The Sorrow and Self Pity of Jon Stewart at the Toronto Festival

Jon Stewart

The host of The Daily Show, Jon Stewart, spoke to Jonathan Dekel of the National Post on the occasion of showing his new film, Rosewater, which Stewart shot in Jordan.

The topic of their conversation which made headlines, though, was not so much the torture of political prisoners in Iran, which the film is about, but rather Israel, specifically “some pundits referring to [Stewart] as a ‘self-hating Jew.'”

The term, according to Wikipedia, originated with Theodor Lessing’s 1930 book Der Jüdische Selbsthass (“Jewish Self-Hatred”), which shows how Jewish intellectuals incite antisemitism with their hateful view toward Judaism.

Since then it has been used, mostly in the seventies, by the right to point accusing fingers at the left, and has been picked up later on by the left, as a sort of short hand showing up the right to be intolerant and fearful of criticism.

I don’t believe Jon Stewart is a self hating Jew. I do believe him when he tells Dekel, “It’s so interesting to me that people want to define who is a Jew and who is not. And normally that was done by people who weren’t Jewish but apparently now it’s done by people who are, and I find that very interesting. It’s more than nationalism.”

I assure you, no one has ever suggested that Jon Stewart, née Jonathan Stuart Leibowitz, is not a Jew. His mom, Marian (née Laskin), and his dad, Donald Leibowitz, were both Jewish going all the way back to Moses. Jon Stewart could walk up this morning to the nearest Israel consulate, present his credentials and receive Israeli citizenship practically on the spot. So why is he so adamant about those imagined people who tell him who is a Jew and who isn’t?
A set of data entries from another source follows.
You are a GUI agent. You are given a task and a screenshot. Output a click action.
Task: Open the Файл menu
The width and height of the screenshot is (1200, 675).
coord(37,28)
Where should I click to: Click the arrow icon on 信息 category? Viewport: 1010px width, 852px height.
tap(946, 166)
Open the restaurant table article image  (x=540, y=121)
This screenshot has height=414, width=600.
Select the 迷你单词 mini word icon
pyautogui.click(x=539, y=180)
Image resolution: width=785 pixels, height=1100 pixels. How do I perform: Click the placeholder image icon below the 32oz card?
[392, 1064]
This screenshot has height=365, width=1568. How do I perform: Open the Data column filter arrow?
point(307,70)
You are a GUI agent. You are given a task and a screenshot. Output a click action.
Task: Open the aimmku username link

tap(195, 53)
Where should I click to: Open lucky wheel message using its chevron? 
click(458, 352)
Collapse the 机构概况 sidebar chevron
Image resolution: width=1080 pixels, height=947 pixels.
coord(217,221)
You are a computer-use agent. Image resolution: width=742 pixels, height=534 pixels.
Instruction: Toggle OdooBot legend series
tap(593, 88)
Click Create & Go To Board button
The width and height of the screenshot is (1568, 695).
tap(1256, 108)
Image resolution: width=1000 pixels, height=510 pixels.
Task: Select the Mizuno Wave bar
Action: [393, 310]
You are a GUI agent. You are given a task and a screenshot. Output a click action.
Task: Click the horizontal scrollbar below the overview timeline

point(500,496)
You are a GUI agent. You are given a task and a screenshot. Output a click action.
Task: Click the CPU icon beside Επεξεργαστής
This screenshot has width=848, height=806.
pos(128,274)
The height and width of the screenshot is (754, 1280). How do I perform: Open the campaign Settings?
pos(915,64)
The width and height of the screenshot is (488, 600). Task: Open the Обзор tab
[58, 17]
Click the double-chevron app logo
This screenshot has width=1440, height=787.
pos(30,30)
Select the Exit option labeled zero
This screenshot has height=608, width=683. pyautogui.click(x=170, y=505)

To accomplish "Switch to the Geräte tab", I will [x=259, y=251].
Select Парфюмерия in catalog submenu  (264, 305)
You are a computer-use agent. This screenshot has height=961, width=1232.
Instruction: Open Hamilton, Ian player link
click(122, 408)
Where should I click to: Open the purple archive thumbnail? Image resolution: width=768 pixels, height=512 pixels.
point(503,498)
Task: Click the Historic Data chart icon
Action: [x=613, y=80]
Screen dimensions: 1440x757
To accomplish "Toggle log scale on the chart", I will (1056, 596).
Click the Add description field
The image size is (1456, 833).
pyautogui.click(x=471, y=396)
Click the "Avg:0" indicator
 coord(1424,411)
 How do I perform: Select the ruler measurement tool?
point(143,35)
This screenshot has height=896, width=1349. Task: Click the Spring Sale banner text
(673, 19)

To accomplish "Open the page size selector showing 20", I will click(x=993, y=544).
Because Jon Stewart has opted, voluntarily and without pressures, out of the Jewish timeline. He married a lovely, non-Jewish woman, Tracey Lyn McShane, they have two children, and they, too, are not Jewish. I suspect the bitterness in Stewart’s note is related to that decision, which I, for one, respect and support. I don’t think any Jewish person is obligated to marry into the faith. I don’t believe Jewish survival is a Jewish value.

“…you can’t observe (Judaism) in the way you want to observe, ” Stewart tells Dekel, then adds: “And I never thought that that would be coming from brethren. I find it really sad, to be honest.”

You see, Stewart is upset because we, the identified Jews in his life, won’t embrace his marrying a gentile woman and raising gentile children as part of Jewish practice. But you can’t expect to both opt out of the faith and carry a grudge because the faith doesn’t embrace you and your outsider family as part of us. How are they part of us?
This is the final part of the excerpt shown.